Rewrite the rows from the very beginning through the line containing "event information displayed", swapping "screen" for "display" and changing nothing else. Leave out the pictures.

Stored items
== == ==

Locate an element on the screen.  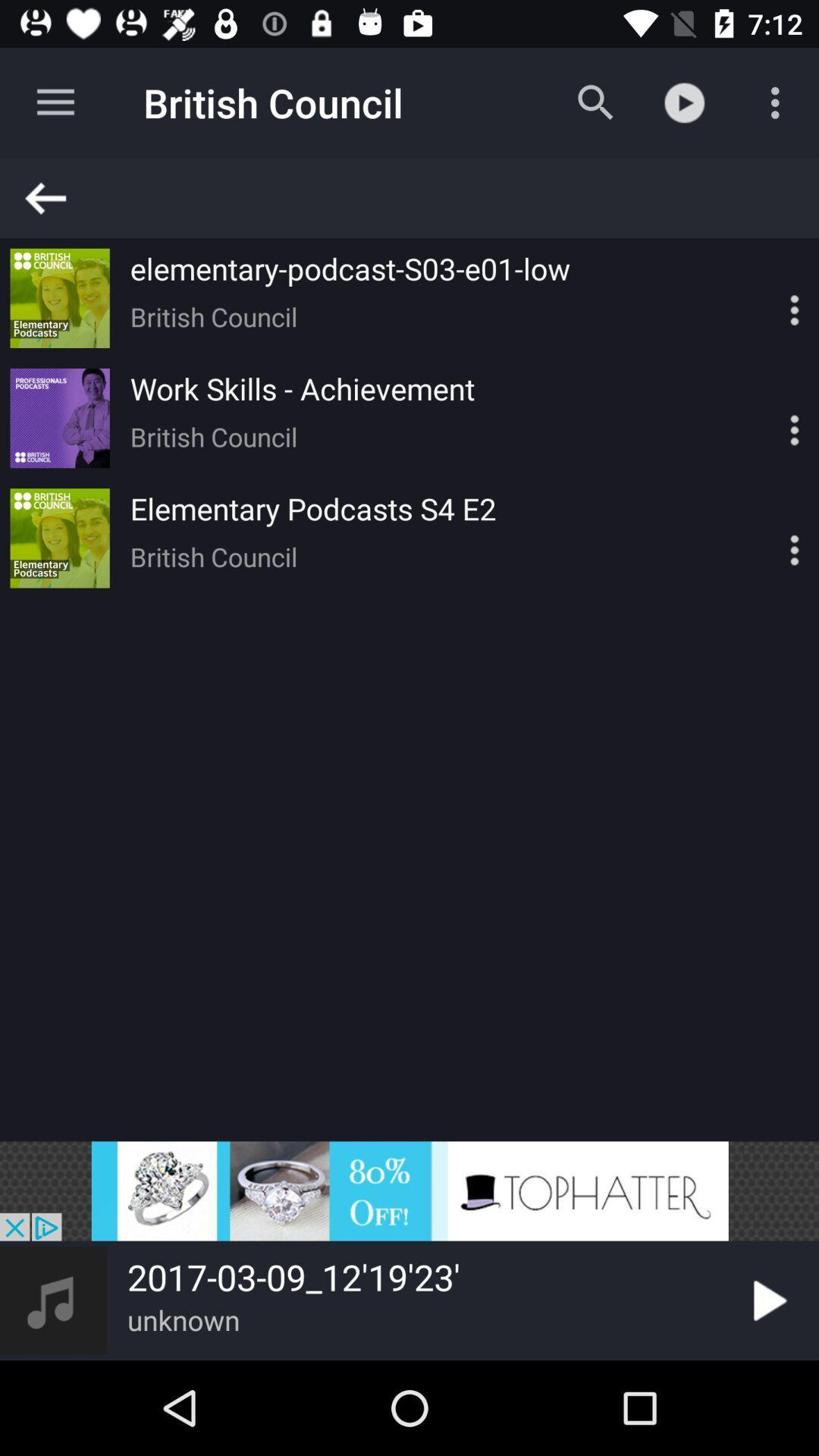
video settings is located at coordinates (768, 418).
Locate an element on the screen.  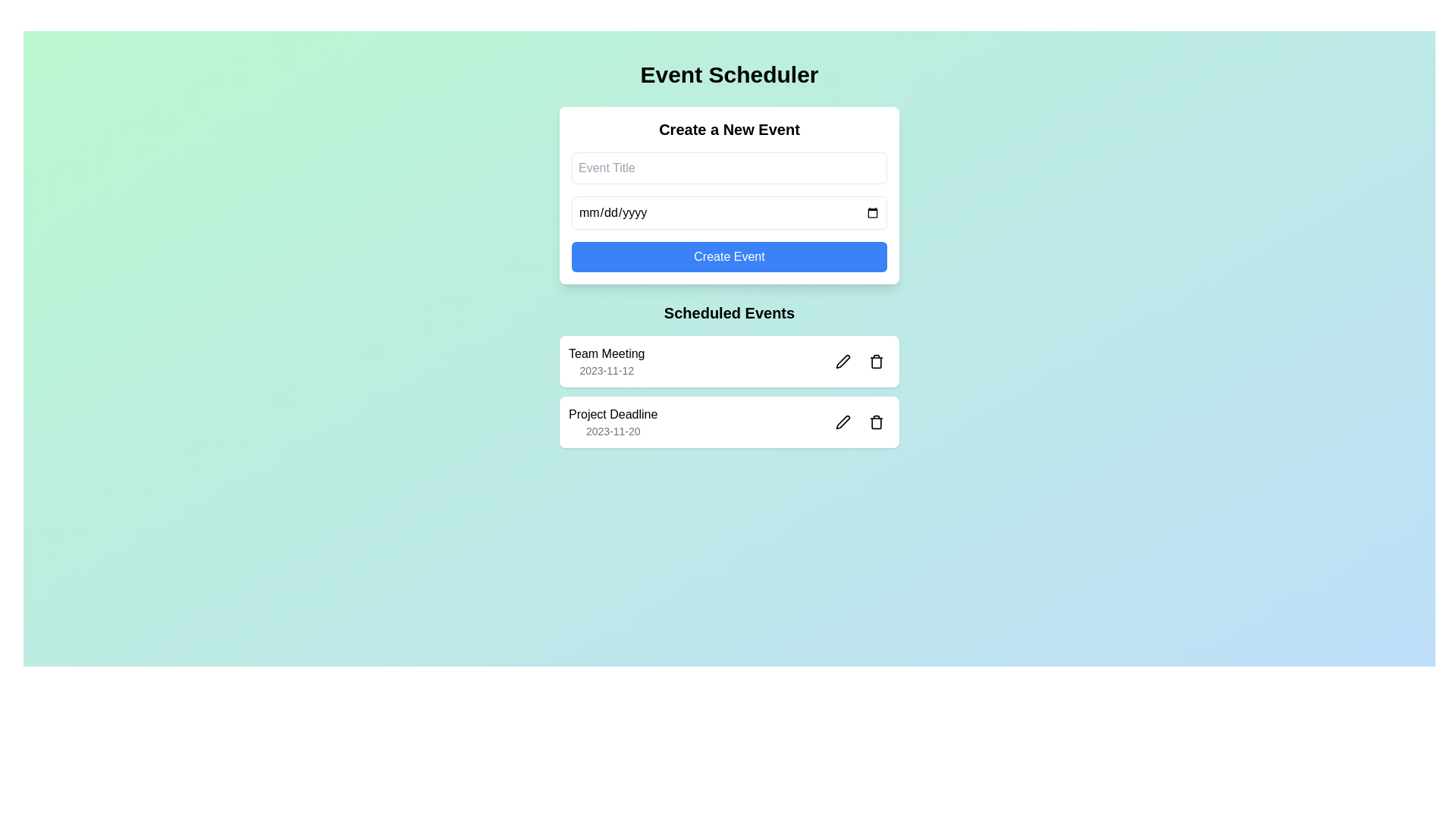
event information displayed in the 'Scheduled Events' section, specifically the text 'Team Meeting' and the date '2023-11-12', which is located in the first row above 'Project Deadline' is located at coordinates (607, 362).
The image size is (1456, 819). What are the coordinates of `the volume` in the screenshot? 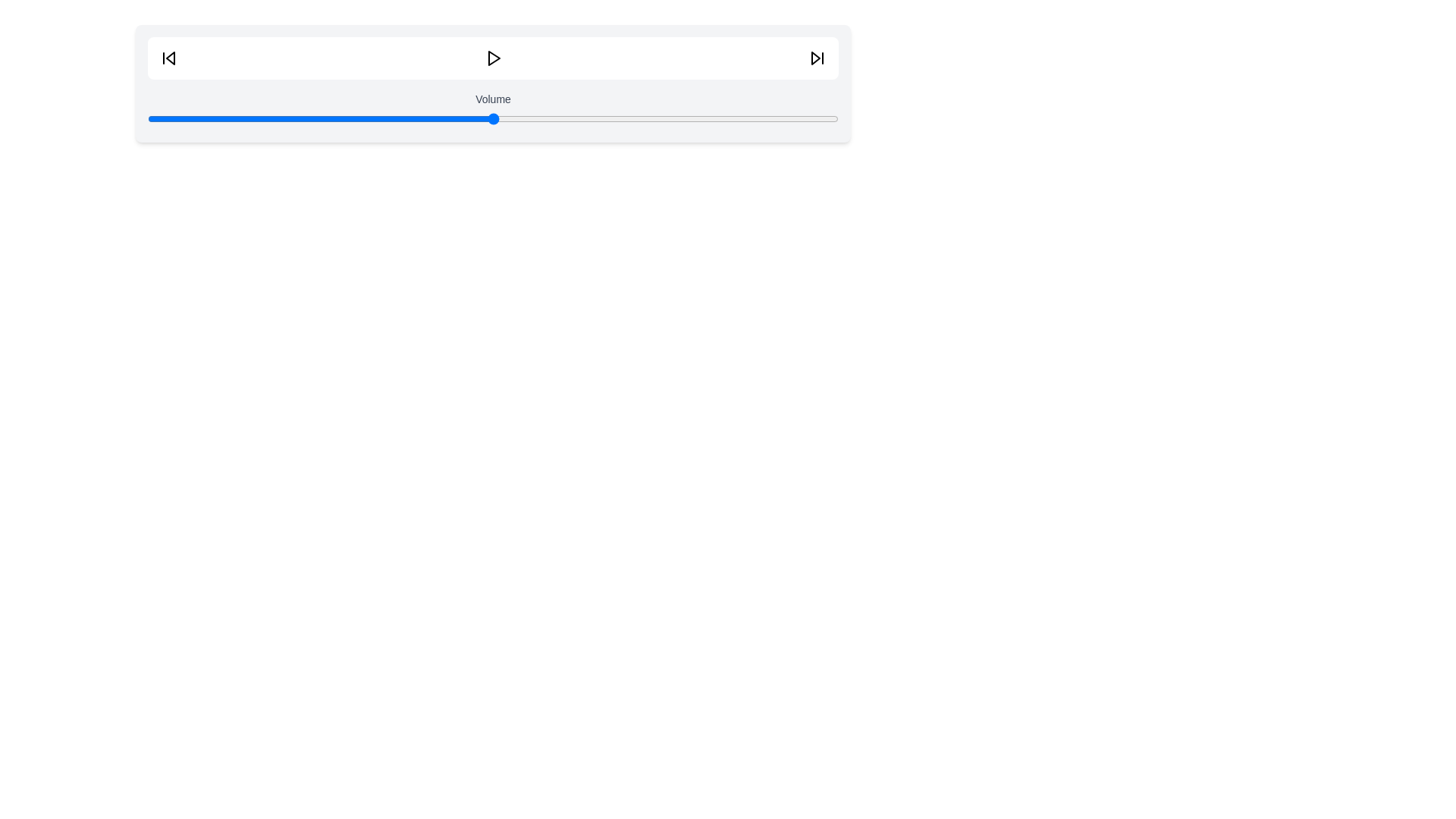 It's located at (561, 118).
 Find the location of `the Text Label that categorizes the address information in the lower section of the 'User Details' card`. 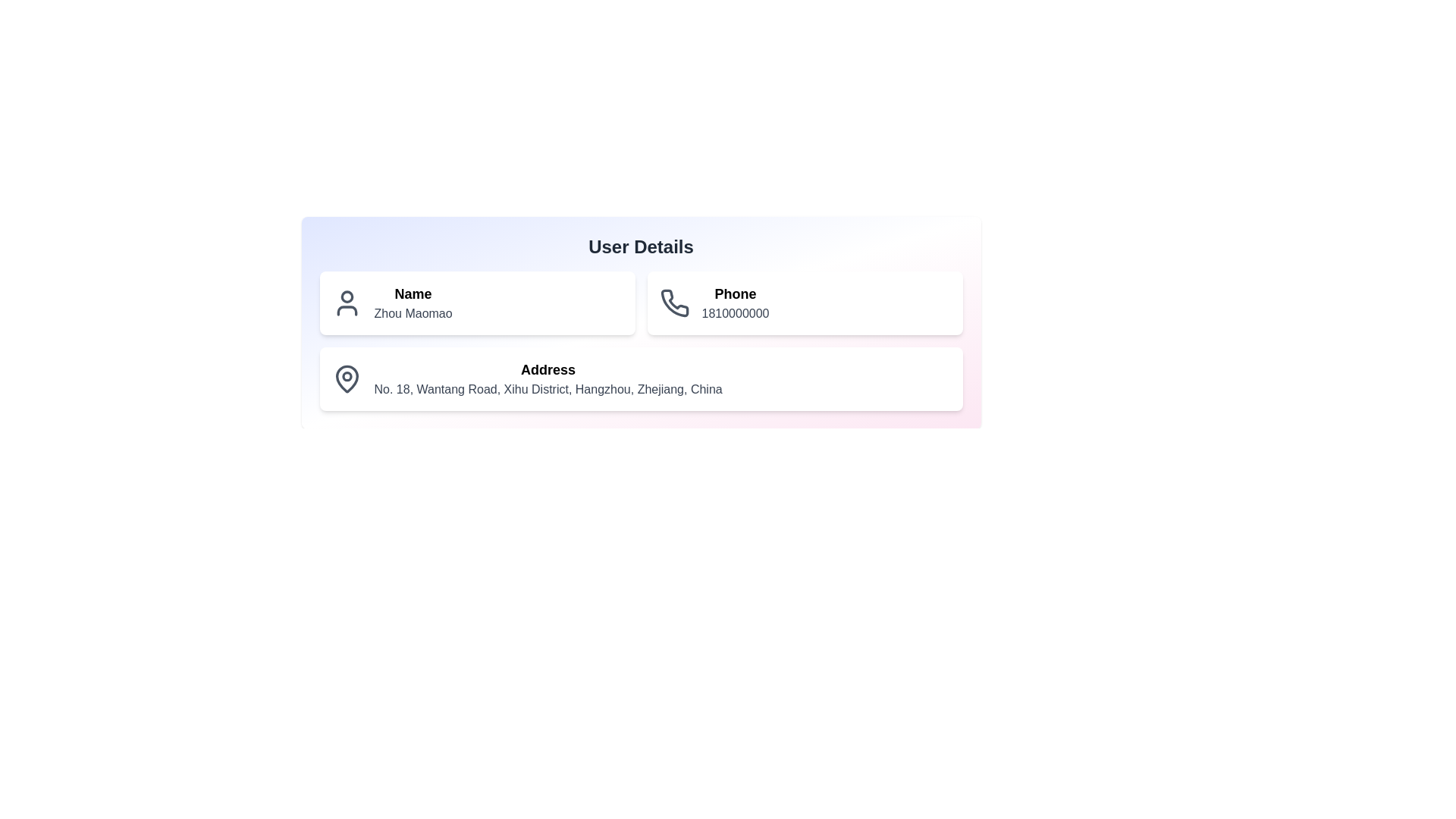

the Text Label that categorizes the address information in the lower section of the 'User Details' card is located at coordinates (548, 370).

== == ==

Exercise output —
Locate an element on the display.  
video settings is located at coordinates (768, 418).
Locate an element on the display.  
event information displayed in the 'Scheduled Events' section, specifically the text 'Team Meeting' and the date '2023-11-12', which is located in the first row above 'Project Deadline' is located at coordinates (607, 362).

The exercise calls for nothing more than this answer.